▶ WHAT THIS TASK INVOLVES
Count the lines below that contain the string "Identify", with matching case. Reply with the number only.

[Lines from a data collection]

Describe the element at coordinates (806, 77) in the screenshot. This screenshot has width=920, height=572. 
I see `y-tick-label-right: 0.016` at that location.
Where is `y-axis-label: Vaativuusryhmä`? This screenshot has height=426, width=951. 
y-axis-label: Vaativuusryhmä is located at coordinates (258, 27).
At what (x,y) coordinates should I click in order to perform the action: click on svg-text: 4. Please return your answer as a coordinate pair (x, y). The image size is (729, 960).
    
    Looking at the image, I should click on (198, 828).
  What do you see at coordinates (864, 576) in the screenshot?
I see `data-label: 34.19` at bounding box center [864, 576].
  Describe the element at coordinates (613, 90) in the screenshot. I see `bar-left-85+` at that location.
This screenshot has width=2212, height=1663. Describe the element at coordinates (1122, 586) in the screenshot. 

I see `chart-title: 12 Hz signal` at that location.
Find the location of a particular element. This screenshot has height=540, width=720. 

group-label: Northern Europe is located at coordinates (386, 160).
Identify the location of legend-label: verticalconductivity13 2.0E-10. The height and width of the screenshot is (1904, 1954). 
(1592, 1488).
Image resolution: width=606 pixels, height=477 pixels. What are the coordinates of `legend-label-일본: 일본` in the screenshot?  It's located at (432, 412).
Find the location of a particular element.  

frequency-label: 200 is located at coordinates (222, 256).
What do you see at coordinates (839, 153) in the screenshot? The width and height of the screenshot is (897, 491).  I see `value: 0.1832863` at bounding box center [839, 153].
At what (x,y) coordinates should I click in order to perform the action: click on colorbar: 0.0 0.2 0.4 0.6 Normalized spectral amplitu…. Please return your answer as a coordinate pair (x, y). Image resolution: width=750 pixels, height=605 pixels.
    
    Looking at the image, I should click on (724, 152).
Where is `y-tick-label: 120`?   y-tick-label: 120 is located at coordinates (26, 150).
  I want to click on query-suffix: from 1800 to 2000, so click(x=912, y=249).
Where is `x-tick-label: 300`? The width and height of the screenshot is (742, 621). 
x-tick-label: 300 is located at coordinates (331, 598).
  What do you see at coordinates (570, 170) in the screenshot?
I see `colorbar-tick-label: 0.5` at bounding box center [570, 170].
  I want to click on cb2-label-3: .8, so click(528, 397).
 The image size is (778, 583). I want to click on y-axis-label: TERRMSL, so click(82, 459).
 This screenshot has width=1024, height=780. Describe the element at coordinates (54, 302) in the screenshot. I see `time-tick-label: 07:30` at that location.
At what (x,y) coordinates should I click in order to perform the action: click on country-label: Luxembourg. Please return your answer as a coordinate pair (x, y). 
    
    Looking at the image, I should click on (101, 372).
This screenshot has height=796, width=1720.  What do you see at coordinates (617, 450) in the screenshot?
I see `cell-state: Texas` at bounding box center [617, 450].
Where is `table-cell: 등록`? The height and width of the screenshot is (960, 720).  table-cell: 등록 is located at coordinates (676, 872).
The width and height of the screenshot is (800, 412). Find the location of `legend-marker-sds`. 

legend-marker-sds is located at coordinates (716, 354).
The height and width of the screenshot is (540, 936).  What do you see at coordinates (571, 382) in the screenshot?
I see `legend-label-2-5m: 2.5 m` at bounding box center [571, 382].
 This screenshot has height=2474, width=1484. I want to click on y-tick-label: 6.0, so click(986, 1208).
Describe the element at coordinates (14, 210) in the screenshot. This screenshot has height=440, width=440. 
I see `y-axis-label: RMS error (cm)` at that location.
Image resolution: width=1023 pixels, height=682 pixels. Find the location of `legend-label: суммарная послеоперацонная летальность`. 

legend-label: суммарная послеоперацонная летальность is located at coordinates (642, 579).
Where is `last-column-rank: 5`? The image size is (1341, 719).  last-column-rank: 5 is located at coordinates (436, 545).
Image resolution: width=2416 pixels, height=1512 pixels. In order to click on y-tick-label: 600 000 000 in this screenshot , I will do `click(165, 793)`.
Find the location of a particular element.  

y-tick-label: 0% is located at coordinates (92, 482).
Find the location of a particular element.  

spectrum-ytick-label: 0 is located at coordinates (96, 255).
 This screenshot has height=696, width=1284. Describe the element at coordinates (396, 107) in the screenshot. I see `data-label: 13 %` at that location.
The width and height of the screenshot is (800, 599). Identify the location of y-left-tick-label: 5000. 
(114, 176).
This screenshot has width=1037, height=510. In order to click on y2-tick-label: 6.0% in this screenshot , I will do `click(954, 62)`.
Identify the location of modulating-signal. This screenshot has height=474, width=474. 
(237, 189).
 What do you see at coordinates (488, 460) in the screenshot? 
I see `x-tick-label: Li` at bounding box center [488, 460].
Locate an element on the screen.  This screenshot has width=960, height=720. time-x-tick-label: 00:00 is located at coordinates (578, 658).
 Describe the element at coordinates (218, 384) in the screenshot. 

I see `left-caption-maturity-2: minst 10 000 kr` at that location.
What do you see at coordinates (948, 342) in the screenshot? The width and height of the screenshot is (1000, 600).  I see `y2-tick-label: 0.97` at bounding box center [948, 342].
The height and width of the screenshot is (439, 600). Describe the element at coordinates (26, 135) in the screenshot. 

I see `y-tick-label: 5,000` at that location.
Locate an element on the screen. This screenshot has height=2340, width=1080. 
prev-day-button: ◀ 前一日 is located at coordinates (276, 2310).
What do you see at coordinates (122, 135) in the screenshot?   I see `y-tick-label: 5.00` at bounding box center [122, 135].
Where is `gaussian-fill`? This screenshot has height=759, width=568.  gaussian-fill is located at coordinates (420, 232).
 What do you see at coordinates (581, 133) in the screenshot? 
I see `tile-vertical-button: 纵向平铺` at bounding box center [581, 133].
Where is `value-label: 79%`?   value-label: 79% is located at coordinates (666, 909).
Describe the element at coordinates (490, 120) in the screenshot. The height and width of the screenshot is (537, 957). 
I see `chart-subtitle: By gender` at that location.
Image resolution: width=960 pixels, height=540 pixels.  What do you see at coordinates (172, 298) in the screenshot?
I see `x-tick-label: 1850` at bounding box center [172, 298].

▶ TASK SOLUTION
3